李梅 王文香 潘发愤 沈跃飞

铜绿假单胞菌质粒介导的喹诺酮耐药机制研究

李梅 王文香 潘发愤 沈跃飞

目的 探讨铜绿假单胞菌对质粒介导喹诺酮类耐药（PMQR）机制，为控制其耐药性传播提供依据。方法 筛选住院患者对环丙沙星耐药的69株铜绿假单胞菌，PCR筛选质粒介导的喹诺酮类耐药基因[qnr，aac（6'）-Ib-cr]，阳性产物进行DNA测序，接合转移试验验证PMQR基因。结果 69株受试株中，12株aac（6'）-Ib-cr基因阳性，经DNA测序、BLAST比对，3株携带aac（6'）-Ib-cr基因（含有Trp-102→Arg和Asp-179→Tyr突变），另有3株为aac（6'）-Ib野生型；质粒接合转移试验结果阴性；未检出qnr基因。结论 铜绿假单胞菌PMQR基因以aac（6'）-Ib-cr基因为主，未检出qnr基因，aac（6'）-Ib-cr基因介导低水平耐药。

铜绿假单胞菌 质粒介导喹诺酮耐药 环丙沙星

铜绿假单胞菌是临床最常见的非发酵革兰阴性杆菌，近年来其对喹诺酮类药物的耐药性越来越强，这对临床治疗构成严峻挑战。研究发现，质粒qnr基因介导细菌对喹诺酮类耐药[1]，氨基糖苷乙酰转移酶的变异基因aac（6′）-Ib-cr[2]以及喹诺酮类药物特异性外排系统qepA和oqxAB[3]，均为质粒介导喹诺酮类耐药（PMQR）。国内外关于PMQR的研究集中在肠杆菌科细菌，而在非发酵菌铜绿假单胞菌中报道较少。因此，笔者对我院69株对环丙沙星耐药的铜绿假单胞菌进行PMQR（qepA和oqxAB除外）检测，探讨其耐药机制，为临床合理使用抗生素提供依据。

1 材料和方法

1.1 菌株来源 筛选我院2012年1月至2014年12月住院患者对环丙沙星耐药的69株铜绿假单胞菌（同一例患者同一部位重复分离株除外）。质控菌株铜绿假单胞菌ATCC27853和大肠埃希菌ATCC25922购自卫生部临检中心；叠氮化钠耐药大肠埃希菌J53及aac（6′）-Ib-cr、qnrA、qnrB、qnrS阳性菌株由浙江大学附属邵逸夫医院俞云松教授惠赠；qnrC、qnrD阳性菌株由复旦大学附属华山医院王明贵教授惠赠。
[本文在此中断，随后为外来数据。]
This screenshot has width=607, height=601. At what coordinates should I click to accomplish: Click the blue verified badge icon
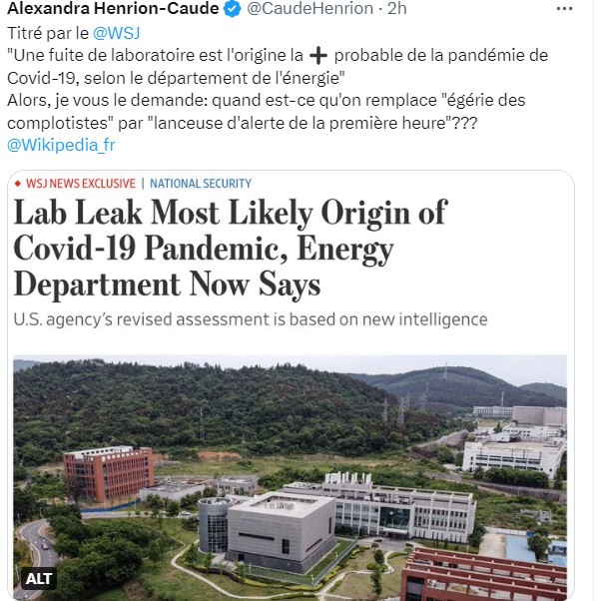click(x=231, y=9)
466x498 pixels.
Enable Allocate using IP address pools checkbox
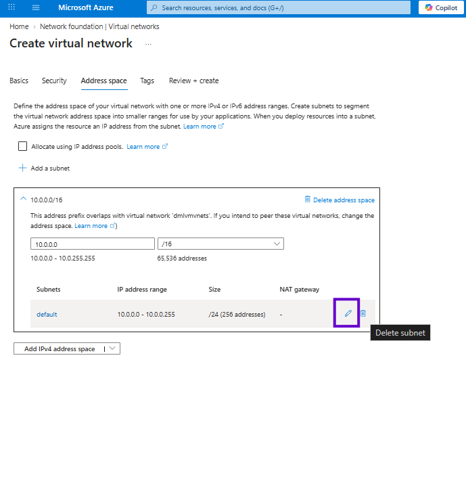click(22, 146)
1.2 仪器及试剂 VITEK60全自动微生物分析仪、比浊仪（法国生物梅里埃公司），PCR扩增仪（德国Eppendorf公司），DYY-5型稳压稳流电泳仪（北京市六一仪器厂），WP-200A型紫外透射反射分析仪和UV-8000全自动凝胶成像分析系统（温州奥利生物医学仪器厂）。哥伦比亚琼脂、MH琼脂、胰蛋白胨（英国Oxoid公司），PCR试剂、引物（上海生物工程有限公司），环丙沙星标准品（中国卫生部生物制品药品检定所）。

1.3 方法

1.3.1 基因组DNA提取 采用煮沸法提取细菌基因组DNA制备模板。

1.3.2 DNA电泳定量 制备0.8%的琼脂糖凝胶，将1μl的DNA稀释5倍后与1μl 6×上样缓冲液混匀，加样，电泳后在紫外灯下观察并估约DNA的浓度，-20℃冰箱保存备用。
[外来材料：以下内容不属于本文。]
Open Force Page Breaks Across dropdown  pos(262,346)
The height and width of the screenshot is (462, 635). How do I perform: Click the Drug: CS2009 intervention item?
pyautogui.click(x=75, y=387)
1.3.3 引物 引物由上海生物工程公司合成，详见表1。

表1PCR所用引物

表1 PCR所用引物

1.3.4 PCR检测PMQR基因 初筛PMQR基因用25μl反应体系见表2，阳性菌株测序用50μl反应体系见表3，PCR反应循环参数：先94℃预变性3min，再按变性94℃30s→退火47℃30s→延伸72℃1min，循环35个周期，最后72℃延伸10min。

表2 PCR初筛体系

表3 PCR测序体系

1.3.5 PCR产物电泳检测 PCR产物在含溴化乙啶1%的琼脂糖中电泳后，用全自动凝胶成像分析系统观察结果。

1.3.6 阳性PCR产物DNA测序 由北京华大基因公司进行正反双向测序，测序结果先在本地数据库比对，然后在NCBI中用BLAST比对分析。

1.3.7 质粒接合转移实验 参照王明贵等[7]方法，以大肠埃希菌J53AZR（对叠氮化钠耐药）为接合实验受体菌，携带aac（6′）-Ib-cr的铜绿假单胞菌为供体菌。取对数生长期的供体菌及受体菌到LB液体培养基中过夜培养，用胰蛋白胨大豆琼脂平板[内含叠氮化钠（300μg/ml）及头孢曲松（2μg/ml），为TSA平板]筛选接合子，提取接合子DNA进行PCR扩增。接合转移实验判断标准见表4。

表4 接合转移实验判断标准

2 结果

2.1 aac（6′）-Ib-cr基因 69株受试株中检出aac（6′）-Ib阳性菌株12株，阳性率17.4%，经DNA测序、BLAST比对，3株携带aac（6′）-Ib-cr基因（含有Trp-102→Arg和Asp-179→Tyr突变），阳性率25%；另有3株为aac（6′）-Ib野生型。部分菌株的PCR扩增产物电泳结果见图1，aac（6′）-Ib-cr部分测序结果见图2。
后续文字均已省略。